The FCC will use the same eligibility rules used for the original C-block auction. All applicants qualifying as entrepreneurs under the FCC’s rules and all original C-block auction applicants whose applications were accepted for filing are eligible to participate in the re-auction. C-block licensees that surrendered their licenses pursuant to the disaggregation or amnesty with prepayment credit options are ineligible to reacquire their surrendered licenses by any means, including re-auction, until March 23, 2001. Entities in default are not permitted to participate in the re-auction.
The re-auction “brings us one step closer to the goal of getting returned C-block spectrum back into the marketplace,” FCC Chairman William Kennard said in a statement. Kennard also took the opportunity in the statement to appeal again for bankruptcy legislation that would “clarify that licenses to use the public airwaves are not private property that can be tied up in bankruptcy litigation. Competition is not advanced when entities are permitted to hoard licenses behind the shield of bankruptcy.”
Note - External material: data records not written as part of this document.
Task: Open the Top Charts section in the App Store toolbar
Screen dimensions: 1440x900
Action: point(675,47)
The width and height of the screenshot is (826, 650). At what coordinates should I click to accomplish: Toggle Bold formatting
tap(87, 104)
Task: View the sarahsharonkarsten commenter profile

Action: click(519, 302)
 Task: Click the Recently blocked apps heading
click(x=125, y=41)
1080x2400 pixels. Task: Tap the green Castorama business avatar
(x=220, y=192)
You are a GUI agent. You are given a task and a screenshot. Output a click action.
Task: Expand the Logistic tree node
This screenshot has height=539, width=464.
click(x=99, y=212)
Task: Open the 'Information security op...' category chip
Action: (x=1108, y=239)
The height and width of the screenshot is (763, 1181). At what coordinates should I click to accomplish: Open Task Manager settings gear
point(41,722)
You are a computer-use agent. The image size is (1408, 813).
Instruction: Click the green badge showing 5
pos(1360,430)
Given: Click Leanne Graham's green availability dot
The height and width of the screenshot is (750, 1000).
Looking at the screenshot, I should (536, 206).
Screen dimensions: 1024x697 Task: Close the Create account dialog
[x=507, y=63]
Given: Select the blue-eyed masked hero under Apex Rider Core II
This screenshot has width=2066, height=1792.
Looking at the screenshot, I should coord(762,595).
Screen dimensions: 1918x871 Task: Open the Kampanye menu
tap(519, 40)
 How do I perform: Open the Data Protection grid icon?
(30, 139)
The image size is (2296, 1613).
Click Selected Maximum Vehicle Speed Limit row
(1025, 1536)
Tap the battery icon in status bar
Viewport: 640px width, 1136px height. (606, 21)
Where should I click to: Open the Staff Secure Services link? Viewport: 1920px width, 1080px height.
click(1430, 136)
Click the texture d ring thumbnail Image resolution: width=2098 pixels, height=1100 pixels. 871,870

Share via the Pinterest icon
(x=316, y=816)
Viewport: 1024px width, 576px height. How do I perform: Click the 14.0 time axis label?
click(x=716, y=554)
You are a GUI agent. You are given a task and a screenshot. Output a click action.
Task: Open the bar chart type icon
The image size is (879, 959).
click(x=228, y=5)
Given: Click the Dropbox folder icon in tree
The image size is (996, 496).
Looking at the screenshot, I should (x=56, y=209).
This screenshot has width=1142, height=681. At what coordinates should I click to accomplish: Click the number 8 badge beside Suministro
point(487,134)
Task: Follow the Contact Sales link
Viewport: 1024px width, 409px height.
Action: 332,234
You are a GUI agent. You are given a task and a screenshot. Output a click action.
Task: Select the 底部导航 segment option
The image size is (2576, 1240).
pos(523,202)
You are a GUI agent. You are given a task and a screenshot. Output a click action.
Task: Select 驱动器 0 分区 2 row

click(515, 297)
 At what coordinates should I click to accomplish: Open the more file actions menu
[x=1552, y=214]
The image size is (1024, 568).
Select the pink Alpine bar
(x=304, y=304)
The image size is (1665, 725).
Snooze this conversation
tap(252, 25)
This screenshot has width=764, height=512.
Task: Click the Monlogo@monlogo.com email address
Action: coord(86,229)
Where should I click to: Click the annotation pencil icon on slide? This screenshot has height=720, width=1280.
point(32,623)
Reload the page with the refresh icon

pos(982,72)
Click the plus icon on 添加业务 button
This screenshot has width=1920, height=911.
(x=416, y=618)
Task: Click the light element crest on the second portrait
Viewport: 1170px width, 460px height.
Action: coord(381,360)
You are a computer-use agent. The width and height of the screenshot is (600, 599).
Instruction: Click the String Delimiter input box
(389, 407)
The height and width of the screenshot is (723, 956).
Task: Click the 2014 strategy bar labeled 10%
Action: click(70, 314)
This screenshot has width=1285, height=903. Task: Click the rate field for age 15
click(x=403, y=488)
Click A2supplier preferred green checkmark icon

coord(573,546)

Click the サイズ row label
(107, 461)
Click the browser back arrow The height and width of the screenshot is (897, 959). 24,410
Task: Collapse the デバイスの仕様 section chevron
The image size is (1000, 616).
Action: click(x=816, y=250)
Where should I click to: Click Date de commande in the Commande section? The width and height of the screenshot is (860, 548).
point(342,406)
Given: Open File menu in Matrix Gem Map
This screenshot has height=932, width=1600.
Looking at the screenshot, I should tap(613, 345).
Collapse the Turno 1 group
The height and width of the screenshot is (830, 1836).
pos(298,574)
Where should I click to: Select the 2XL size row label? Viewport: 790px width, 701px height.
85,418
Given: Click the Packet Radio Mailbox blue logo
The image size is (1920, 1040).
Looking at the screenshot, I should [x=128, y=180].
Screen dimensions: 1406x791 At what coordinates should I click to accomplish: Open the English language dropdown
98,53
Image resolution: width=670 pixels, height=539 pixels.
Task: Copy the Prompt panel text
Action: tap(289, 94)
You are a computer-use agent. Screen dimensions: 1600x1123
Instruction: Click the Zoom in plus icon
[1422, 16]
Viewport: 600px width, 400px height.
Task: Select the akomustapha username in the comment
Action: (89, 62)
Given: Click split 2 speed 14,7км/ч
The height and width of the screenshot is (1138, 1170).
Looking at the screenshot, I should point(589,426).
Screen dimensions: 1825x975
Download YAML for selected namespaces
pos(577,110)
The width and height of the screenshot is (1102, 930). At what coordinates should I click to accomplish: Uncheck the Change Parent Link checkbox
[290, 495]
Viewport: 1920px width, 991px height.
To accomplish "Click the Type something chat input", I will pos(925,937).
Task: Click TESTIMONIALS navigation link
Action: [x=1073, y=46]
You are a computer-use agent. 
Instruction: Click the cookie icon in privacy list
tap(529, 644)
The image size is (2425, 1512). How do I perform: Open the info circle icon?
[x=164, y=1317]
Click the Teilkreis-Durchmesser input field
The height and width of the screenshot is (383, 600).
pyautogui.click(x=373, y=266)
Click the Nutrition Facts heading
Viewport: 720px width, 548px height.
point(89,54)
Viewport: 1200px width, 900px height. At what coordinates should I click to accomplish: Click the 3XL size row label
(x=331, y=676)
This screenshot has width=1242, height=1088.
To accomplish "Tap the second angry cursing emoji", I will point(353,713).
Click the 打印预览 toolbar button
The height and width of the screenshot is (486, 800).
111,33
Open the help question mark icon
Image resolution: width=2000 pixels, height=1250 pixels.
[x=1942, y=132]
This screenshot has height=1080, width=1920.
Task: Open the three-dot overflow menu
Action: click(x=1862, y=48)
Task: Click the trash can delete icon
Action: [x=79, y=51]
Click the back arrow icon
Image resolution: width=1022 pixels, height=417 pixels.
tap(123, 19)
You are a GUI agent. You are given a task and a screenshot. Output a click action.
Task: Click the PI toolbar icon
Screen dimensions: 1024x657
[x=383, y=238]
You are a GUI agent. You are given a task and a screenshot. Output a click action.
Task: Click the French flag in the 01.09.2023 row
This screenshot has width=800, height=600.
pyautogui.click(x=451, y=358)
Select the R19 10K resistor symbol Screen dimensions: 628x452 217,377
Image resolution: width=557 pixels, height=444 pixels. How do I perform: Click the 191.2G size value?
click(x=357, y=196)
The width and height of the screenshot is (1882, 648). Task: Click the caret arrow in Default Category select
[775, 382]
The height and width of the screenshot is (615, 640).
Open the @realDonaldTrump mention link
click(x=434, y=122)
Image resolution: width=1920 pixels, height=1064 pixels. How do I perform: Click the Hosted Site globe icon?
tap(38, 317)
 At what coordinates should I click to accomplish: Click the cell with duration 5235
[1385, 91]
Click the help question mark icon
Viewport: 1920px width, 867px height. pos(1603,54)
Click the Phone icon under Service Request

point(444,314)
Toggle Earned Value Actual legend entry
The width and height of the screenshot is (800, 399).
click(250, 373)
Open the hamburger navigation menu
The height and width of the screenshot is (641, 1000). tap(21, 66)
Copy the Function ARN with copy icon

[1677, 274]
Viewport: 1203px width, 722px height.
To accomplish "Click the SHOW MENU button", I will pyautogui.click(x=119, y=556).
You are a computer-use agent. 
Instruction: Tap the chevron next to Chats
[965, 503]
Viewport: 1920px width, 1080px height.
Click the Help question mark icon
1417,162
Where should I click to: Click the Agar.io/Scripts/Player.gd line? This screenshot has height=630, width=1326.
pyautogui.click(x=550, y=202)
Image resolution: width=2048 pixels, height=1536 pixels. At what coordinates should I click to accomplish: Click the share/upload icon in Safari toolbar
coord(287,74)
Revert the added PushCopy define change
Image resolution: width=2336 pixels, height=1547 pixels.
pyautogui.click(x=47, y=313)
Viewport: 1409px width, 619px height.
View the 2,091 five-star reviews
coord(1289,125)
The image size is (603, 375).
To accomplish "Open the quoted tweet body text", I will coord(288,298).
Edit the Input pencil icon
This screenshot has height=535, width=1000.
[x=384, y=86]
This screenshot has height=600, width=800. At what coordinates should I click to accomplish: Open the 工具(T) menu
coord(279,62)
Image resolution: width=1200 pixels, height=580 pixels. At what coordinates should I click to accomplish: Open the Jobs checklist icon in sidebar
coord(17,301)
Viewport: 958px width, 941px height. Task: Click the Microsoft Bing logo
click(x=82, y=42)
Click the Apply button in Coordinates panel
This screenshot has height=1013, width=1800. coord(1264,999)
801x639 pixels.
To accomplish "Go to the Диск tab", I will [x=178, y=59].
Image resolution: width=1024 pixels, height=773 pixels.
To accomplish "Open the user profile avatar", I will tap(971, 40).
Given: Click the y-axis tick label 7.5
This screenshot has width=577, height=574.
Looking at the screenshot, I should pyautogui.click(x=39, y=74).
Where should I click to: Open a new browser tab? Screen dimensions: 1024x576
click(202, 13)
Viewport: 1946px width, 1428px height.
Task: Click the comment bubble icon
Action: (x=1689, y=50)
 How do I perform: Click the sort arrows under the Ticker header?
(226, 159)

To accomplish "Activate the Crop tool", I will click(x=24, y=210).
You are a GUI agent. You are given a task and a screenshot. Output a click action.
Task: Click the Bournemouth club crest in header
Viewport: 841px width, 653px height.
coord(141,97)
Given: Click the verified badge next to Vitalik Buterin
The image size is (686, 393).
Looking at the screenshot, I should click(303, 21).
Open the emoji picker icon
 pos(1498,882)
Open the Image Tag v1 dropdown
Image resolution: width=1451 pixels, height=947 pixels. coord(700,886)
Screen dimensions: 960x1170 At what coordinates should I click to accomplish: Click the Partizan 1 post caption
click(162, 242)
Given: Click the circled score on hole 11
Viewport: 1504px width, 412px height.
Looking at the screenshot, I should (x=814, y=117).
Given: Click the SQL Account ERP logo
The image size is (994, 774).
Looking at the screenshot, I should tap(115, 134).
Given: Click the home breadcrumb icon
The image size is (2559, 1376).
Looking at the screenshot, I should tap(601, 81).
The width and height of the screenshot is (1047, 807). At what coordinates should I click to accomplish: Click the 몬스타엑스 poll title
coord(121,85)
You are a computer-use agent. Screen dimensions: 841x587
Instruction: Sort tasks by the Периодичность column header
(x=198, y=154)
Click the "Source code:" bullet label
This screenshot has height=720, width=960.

The FCC has set a ceiling for the minimum opening bids at no more than 10 percent of the amount of the net high bid in the original auction. Additionally, upfront payments will be no higher than six cents per megahertz per population. Former defaulters participating in the re-auction will be required to pay upfront 50 percent more than other participants.
Businesses with no more than $40 million annual gross revenues will be eligible for a 15-percent bidding credit and businesses with no more than $15 million annual gross revenue will be eligible for a 25-percent bidding credit.
The C-block auction became a problem for the FCC two years ago when winners in the original auction pledged $10.2 billion for licenses to offer personal communications services. After the auction, some winners found it difficult to raise the necessary capital to pay for the licenses.
The Congressional Budget Office has estimated between $3 billion and $5 billion eventually will be paid for C-block licenses. So far, the FCC has collected $1 billion.